Дед Писарева - в свое время известный литератор и историк; А.И.Писарев, переводчик и драматург, - дядя критика. Двоюродная сестра - писательница. Троюродная - Марко Вовчок, блестящая стилистка, причем как в русскоязычных, так и в украинских своих сочинениях. Кто же сам он, "разрушитель эстетики", столь виртуозно владевший ее инструментами, испещрявший тысячи страниц - хотел он того или нет - в угоду ей же, эстетике, - и все это среди отчаянья, безумия, наперекор запретам писать в Петропавловской крепости, все - в бесконечно мизерный срок, отпущенный ему судьбой?

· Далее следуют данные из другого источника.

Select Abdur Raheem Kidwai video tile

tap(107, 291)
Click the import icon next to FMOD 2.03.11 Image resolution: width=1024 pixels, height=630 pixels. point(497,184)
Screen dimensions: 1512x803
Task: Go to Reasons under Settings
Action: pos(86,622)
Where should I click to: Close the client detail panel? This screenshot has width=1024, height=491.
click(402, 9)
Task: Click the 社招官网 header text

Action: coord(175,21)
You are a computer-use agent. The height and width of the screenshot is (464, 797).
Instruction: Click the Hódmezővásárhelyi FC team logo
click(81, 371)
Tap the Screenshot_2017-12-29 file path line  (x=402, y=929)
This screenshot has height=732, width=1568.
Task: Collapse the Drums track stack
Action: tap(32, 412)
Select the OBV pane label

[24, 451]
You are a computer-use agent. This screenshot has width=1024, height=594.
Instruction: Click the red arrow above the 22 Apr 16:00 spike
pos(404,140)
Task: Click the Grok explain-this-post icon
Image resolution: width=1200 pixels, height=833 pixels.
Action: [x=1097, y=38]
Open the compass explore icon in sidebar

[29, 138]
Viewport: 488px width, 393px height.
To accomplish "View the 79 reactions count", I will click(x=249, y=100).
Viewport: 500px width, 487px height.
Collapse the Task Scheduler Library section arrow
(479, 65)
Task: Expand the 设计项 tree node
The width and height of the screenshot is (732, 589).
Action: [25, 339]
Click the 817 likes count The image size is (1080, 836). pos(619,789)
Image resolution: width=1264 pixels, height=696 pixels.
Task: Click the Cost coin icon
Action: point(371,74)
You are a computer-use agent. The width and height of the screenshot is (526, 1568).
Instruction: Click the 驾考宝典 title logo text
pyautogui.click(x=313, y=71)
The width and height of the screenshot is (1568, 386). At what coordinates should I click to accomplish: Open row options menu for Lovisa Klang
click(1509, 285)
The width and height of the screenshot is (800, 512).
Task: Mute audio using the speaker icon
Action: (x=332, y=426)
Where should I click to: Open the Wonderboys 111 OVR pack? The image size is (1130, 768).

Рассказывают анекдот из последних его лет в университете, то есть тотчас после "перелома" и клиники. Читал лекцию "реакционный" профессор. Писарев не был в аудитории, зато он был снаружи. Где-то нашел и придвинул к стене парту, улегся на нее и принялся обеими ногами бить в стену, сорвал лекцию. Его увели. И может быть, все его "разрушение эстетики" и сводилось к такому же школярству, в сущности - к пустяку. Однако один современный мыслитель, автор утонченных эссе о словесности, как-то заметил, что литература - "это искусство, которое может напророчить собственную немоту, выместить злобу на самой добродетели, возлюбить свою кончину и достойно проводить свои останки в последний путь". Это и сделал Писарев. Он безумствовал, "шалил", говорил "страшные слова". Но он действительно не заботился о том, "пойдет ли за ними общество". Его "вина" заключалась не в его мыслях, довольно обыкновенных. Она заключалась именно в "эстетике", в том, что он хотел "разрушить" ее вокруг, да забыл разрушить в себе. А в итоге вдруг стена рухнула. "Парадоксалист" Писарев свалил ее прямо по Достоевскому: красотой. И теперь, стоя у обломков, мы не знаем, как ее восстановить, бог весть, хватит ли на это новому веку сноровки, таланта и ума. Да виноват ли Писарев?

Не следует дразнить безумцев, особенно гениальных. Последних нужно читать и почитать. Можно учиться - словам, не превращая их в дела: ни в коем случае не превращая. А дразнить - вовсе не нужно.